335 Madison Avenue, 4th Floor
New York, NY 10017
Re: | Form S-3 Registration Statement |
Ladies and Gentlemen:
We have acted as special counsel to Rubicon Technologies, Inc., a Delaware corporation (the “Company”), in connection with the preparation of the Company’s registration statement on Form S-3 (as amended) to be filed with the U.S. Securities and Exchange Commission (the “Commission”) on or about the date hereof (the “Registration Statement”), under the Securities Act of 1933, as amended (the “Securities Act”).
The Registration Statement relates to the offer and sale by certain securityholders set forth in the prospectus contained in the Registration Statement and any supplement to the prospectus of up to 7,420,366 shares (the “Shares”) of Class A common stock, par value $0.0001 per share, of the Company, consisting of (i) up to 2,000,000 Shares issuable to Vellar Opportunity Fund SPV LLC – Series 2 (“Vellar”) as payment for a $2,000,000 deferred termination fee owed to Vellar pursuant to the terms and conditions of the termination and release agreement, dated as of November 30, 2022, by and among Vellar, the Company, and Rubicon Technologies Holdings, LLC; (ii) 4,529,837 Shares issued to Palantir Technologies, Inc. (“Palantir”) pursuant to (a) OF #2 Share Issuance Agreement, dated as of June 28, 2023, by and between the Company and Palantir and (b) Palantir Order Form – Order #4, dated as of April 1, 2023, by and between Rubicon Global, LLC and Palantir; (iii) 667,897 Shares issued to Mizzen Capital, LP (“Mizzen”) pursuant to the Third Amendment to Warrant and Registration Rights Agreement, dated as of June 7, 2023, by and between Rubicon Technologies Holdings, LLC and Mizzen; and (iv) 222,632 Shares issued to Star Strong Capital LLC (“Star Strong”) pursuant to the Third Amendment to Warrant and Registration Rights Agreement, dated as of June 7, 2023, by and between Rubicon Technologies Holdings, LLC and Star Strong.

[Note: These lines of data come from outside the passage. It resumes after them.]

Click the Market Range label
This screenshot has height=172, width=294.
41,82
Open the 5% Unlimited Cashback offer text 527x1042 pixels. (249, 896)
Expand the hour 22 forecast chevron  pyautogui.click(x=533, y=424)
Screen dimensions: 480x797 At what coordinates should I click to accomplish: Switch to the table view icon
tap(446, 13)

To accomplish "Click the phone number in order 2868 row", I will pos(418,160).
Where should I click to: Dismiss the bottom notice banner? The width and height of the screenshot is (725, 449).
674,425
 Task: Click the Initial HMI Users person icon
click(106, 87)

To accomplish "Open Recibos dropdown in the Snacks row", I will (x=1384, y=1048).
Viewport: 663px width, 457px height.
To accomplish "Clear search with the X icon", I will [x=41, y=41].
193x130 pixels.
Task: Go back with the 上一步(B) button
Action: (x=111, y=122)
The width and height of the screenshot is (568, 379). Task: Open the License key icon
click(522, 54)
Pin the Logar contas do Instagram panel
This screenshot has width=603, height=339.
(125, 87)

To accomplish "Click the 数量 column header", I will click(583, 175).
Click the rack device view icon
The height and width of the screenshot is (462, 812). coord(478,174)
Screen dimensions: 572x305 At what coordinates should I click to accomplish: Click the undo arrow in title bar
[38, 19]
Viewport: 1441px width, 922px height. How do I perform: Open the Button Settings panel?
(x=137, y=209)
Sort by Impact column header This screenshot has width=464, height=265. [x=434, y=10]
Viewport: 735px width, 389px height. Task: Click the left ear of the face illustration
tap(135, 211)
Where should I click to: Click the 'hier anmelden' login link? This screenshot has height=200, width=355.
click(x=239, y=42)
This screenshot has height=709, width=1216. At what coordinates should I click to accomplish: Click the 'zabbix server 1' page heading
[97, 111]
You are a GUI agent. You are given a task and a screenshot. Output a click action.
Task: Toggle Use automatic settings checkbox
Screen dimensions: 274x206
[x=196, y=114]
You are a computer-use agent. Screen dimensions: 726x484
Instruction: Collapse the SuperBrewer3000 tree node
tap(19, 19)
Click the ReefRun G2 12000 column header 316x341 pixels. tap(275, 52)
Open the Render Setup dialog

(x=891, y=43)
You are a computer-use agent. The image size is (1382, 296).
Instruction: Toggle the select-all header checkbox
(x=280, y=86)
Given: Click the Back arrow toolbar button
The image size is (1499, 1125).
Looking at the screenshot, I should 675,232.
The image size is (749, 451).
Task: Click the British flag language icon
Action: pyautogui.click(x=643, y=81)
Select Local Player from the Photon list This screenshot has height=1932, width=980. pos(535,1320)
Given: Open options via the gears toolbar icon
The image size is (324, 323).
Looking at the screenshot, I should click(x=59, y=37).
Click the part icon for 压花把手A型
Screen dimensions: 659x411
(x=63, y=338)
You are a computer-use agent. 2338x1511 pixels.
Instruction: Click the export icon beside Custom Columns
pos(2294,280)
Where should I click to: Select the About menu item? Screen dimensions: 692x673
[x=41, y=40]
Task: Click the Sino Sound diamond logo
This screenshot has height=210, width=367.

This opinion letter is being furnished in accordance with the requirements of Item 601(b)(5) of Regulation S-K promulgated under the Securities Act.
January 9, 2024 |
In rendering the opinions set forth below, we examined and relied upon such certificates, corporate records, agreements, instruments, and other documents, and examined such matters of law, that we considered necessary or appropriate as a basis for the opinions. In rendering the opinions set forth below, we have examined and are familiar with originals or copies, certified or otherwise identified to our satisfaction, of (i) the certificate of incorporation of the Company, as in effect on the date hereof, (ii) the Registration Statement, and (iii) such other documents as we have deemed necessary or appropriate as a basis for the opinions set forth below. In our examination, we have assumed the legal capacity of all natural persons, the genuineness of all signatures, the authenticity of all documents submitted to us as originals, the conformity to original documents of all documents submitted to us as certified or photostatic copies, the authenticity of the originals of such latter documents, that all parties to such documents had the power, corporate or other, to enter into and perform all obligations thereunder and all such documents have been duly authorized by all requisite action, corporate or other, and duly executed and delivered by all parties thereto. As to any facts material to the opinions expressed herein that we did not independently establish or verify, we have relied upon oral or written statements and representations of officers and other representatives of the Company and others.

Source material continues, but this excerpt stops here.